**What the task asks**
For the records below, give the number of lines where the string "fusion" occurs. Include nothing else.
• • •
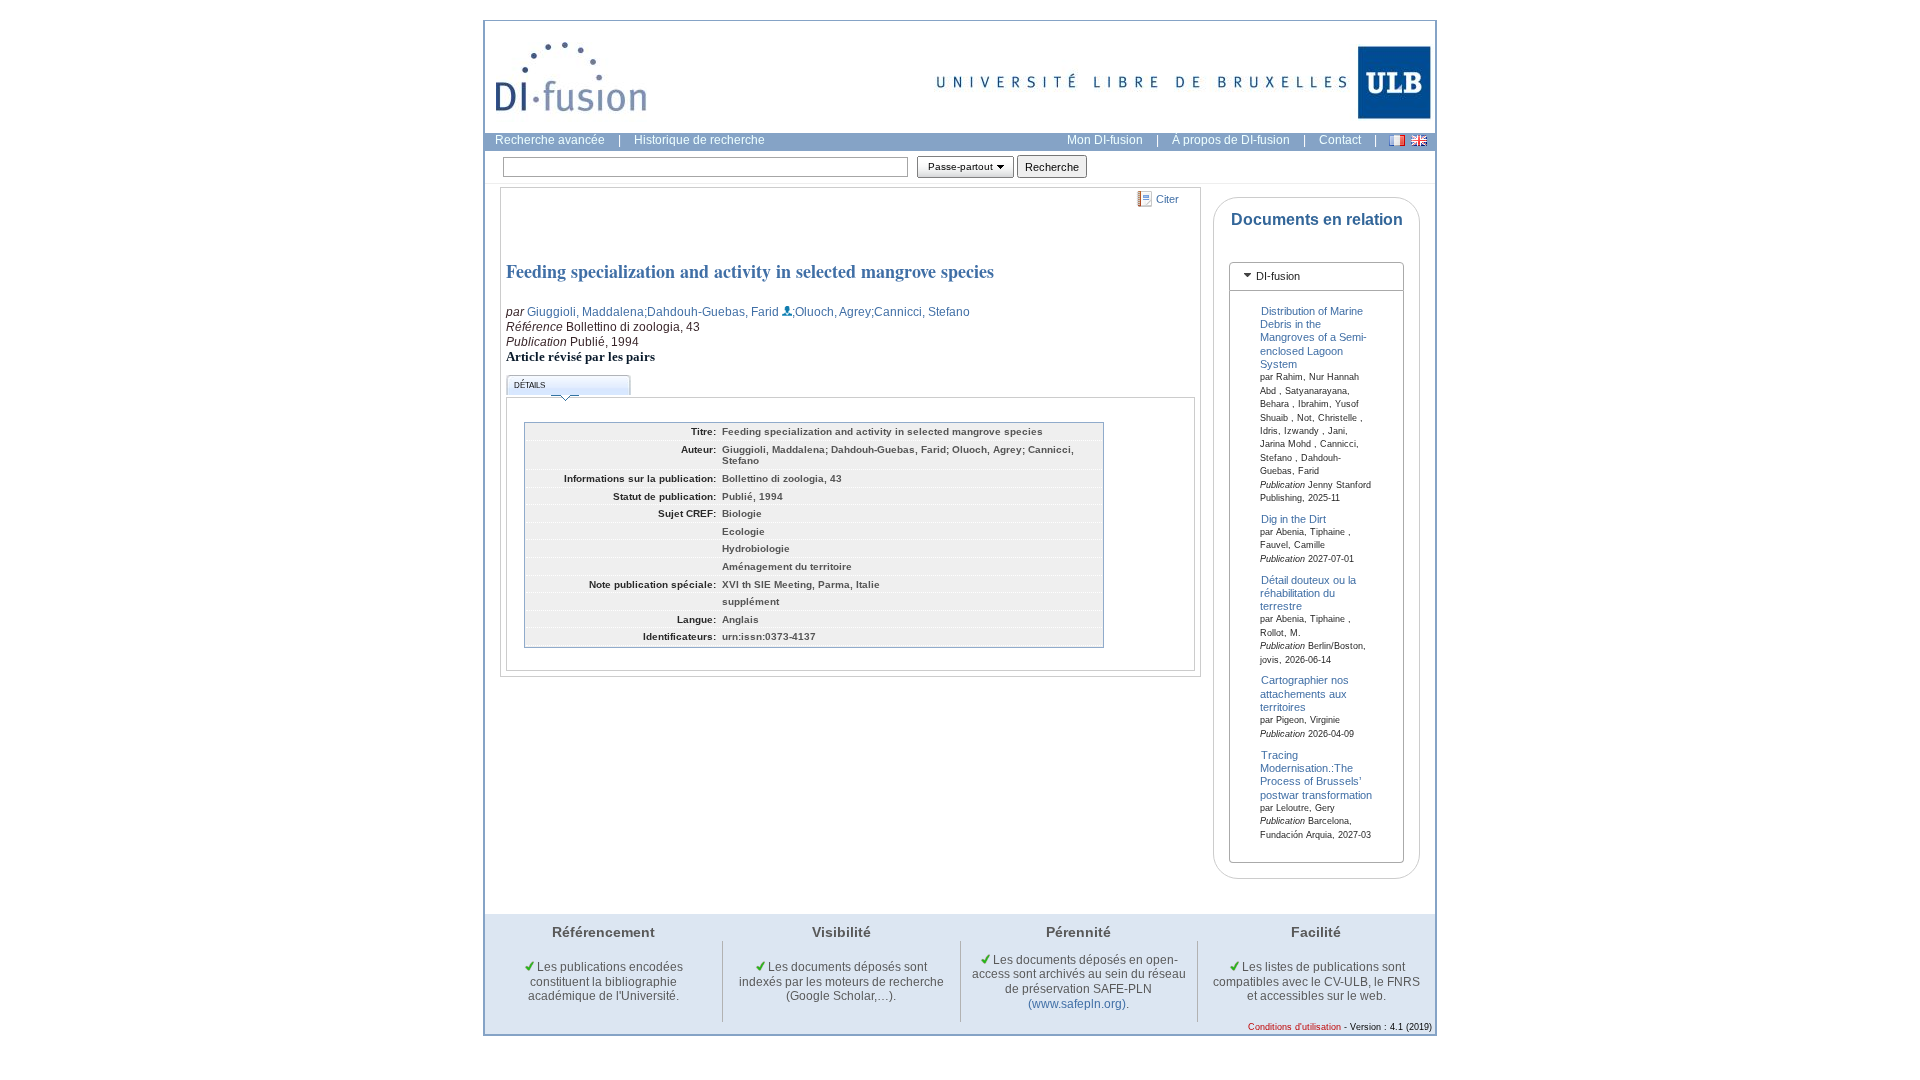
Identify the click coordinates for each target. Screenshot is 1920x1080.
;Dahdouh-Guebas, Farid (711, 312)
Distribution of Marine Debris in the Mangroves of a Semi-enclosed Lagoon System (1313, 337)
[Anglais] (1419, 140)
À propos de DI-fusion (1231, 140)
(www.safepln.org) (1077, 1004)
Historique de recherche (699, 140)
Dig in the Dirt (1293, 518)
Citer (1167, 199)
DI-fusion (1278, 276)
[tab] (1316, 276)
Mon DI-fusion (1105, 140)
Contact (1340, 140)
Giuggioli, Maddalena (585, 312)
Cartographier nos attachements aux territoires (1305, 693)
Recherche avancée (550, 140)
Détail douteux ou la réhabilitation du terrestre (1308, 592)
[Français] (1397, 140)
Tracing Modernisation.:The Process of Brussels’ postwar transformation (1316, 774)
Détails (529, 385)
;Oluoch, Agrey (831, 312)
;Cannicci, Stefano (920, 312)
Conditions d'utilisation (1294, 1027)
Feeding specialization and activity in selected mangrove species (750, 271)
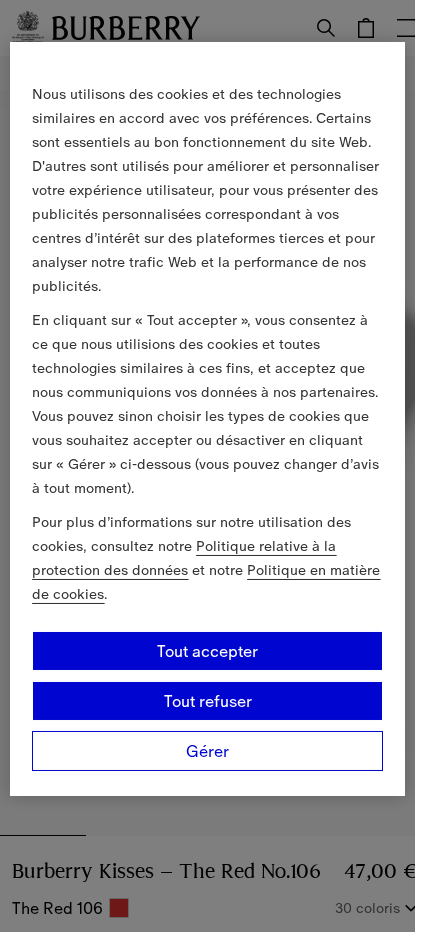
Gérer (207, 751)
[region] (207, 419)
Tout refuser (208, 701)
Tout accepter (207, 651)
• • •
**Expected output**
3